**What the task asks:** Print, without alteration, the lines that extend from the one holding "Instruction: Click the yellow" to the final line of the listing below.

(Beginning of Study material)

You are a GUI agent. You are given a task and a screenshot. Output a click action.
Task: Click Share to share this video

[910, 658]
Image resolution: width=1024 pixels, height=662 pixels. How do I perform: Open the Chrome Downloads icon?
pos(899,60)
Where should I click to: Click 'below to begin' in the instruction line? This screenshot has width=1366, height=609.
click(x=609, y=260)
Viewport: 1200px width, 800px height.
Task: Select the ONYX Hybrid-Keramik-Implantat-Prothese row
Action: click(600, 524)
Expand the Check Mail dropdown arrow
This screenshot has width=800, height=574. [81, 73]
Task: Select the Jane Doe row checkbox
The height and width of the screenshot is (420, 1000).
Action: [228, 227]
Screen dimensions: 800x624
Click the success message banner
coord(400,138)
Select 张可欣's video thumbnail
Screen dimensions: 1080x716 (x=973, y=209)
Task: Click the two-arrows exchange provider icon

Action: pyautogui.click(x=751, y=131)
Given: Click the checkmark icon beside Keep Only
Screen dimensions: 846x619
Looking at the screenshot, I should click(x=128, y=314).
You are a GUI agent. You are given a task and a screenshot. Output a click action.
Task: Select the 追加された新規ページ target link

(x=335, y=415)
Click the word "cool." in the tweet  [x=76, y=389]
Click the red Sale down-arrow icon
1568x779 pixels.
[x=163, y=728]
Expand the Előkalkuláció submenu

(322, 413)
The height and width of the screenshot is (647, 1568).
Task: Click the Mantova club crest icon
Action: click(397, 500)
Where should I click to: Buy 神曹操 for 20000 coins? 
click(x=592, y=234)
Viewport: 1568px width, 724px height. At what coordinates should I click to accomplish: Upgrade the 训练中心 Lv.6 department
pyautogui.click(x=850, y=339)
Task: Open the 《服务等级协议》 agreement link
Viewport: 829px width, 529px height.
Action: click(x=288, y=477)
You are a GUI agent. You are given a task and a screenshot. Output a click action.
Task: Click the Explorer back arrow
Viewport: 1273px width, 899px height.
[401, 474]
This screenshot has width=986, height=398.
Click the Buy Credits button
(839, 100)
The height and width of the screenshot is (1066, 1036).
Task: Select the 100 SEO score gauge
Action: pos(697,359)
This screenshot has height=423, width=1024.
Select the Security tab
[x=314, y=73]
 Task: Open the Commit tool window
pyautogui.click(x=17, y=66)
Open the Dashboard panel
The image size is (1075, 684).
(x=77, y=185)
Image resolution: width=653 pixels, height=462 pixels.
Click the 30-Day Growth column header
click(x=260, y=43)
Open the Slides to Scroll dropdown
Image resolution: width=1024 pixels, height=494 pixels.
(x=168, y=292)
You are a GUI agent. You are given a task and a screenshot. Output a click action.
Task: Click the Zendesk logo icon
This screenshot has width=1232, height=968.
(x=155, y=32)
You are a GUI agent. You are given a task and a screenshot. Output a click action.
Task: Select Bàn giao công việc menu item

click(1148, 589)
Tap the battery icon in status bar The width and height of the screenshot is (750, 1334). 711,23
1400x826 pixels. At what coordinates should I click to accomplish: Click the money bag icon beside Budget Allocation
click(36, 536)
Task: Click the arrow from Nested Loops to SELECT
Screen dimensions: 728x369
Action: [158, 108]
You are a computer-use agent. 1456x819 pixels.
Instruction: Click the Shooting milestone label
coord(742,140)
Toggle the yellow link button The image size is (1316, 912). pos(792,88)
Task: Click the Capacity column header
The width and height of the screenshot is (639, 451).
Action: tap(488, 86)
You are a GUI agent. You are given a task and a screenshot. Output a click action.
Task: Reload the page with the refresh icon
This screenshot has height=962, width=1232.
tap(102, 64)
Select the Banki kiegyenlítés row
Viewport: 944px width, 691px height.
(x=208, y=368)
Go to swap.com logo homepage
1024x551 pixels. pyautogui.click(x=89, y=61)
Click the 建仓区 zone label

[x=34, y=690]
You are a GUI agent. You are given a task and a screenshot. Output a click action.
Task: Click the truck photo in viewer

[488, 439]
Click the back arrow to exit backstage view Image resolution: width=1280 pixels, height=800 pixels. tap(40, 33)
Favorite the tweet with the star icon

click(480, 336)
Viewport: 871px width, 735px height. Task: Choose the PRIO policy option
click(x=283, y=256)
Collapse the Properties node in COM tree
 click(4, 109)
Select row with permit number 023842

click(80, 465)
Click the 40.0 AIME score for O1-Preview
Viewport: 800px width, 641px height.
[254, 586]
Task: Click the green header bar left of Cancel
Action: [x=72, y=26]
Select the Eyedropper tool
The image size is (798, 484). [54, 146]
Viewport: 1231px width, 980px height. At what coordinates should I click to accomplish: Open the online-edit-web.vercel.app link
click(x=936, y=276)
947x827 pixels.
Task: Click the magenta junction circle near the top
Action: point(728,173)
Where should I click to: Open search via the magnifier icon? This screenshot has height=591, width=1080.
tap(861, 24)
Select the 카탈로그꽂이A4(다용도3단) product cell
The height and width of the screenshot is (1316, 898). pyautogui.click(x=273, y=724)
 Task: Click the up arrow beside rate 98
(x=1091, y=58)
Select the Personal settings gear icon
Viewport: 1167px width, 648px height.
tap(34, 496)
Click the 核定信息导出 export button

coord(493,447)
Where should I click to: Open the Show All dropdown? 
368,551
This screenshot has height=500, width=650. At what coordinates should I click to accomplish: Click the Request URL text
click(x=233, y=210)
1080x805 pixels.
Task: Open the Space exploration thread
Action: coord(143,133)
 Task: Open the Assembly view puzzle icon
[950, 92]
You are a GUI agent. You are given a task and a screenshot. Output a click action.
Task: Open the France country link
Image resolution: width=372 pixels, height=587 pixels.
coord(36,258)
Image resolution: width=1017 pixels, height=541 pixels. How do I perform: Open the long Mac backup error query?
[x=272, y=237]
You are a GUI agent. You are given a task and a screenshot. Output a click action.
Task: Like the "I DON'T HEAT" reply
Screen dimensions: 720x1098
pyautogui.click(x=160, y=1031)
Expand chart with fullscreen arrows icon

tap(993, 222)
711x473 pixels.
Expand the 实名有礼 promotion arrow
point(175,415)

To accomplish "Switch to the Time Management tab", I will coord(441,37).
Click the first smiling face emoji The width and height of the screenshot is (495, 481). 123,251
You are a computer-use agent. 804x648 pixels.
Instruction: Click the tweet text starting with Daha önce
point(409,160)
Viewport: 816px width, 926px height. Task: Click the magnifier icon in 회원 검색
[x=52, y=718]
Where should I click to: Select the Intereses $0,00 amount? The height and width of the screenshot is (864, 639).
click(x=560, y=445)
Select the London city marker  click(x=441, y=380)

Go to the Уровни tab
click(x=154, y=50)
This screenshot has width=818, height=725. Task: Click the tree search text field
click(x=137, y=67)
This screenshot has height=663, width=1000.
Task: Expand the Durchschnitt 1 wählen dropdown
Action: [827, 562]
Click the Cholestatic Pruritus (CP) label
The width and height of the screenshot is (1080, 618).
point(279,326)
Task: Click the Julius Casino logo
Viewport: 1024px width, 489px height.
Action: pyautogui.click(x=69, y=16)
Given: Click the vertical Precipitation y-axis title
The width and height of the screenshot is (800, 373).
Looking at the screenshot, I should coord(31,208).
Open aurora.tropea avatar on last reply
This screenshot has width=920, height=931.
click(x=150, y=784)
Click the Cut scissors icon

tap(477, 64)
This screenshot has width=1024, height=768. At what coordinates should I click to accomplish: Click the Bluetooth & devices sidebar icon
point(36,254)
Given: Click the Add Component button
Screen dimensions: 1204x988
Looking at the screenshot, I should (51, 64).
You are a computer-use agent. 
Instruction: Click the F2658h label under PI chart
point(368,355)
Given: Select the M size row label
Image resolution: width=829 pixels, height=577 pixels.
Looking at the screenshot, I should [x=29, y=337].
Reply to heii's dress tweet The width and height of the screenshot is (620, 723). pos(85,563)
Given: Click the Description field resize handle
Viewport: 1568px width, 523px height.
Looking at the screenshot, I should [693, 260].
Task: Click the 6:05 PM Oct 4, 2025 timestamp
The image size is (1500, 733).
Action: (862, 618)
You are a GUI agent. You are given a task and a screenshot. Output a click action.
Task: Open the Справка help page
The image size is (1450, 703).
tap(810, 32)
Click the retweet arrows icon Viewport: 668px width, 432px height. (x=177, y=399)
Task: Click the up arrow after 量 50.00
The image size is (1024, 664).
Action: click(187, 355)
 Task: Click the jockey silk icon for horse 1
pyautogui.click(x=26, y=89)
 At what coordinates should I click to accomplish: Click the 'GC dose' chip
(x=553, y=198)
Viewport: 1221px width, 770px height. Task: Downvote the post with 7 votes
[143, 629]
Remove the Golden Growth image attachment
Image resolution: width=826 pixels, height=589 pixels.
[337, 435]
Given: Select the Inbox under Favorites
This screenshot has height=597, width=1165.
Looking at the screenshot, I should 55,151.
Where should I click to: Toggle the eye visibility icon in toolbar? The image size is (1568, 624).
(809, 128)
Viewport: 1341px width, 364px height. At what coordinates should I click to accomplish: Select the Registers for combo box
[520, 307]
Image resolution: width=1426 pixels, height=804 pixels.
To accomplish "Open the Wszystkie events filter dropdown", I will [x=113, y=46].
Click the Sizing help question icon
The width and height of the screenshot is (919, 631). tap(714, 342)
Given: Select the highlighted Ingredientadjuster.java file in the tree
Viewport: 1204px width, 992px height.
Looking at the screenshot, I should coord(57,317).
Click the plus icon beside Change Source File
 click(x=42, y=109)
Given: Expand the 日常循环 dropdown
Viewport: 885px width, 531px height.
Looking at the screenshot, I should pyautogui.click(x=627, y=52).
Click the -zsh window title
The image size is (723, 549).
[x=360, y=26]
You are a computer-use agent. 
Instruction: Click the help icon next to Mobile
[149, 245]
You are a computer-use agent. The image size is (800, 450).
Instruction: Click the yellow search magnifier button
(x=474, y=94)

(End of Study material)

**Written reply:**
Instruction: Click the yellow search magnifier button
(x=474, y=94)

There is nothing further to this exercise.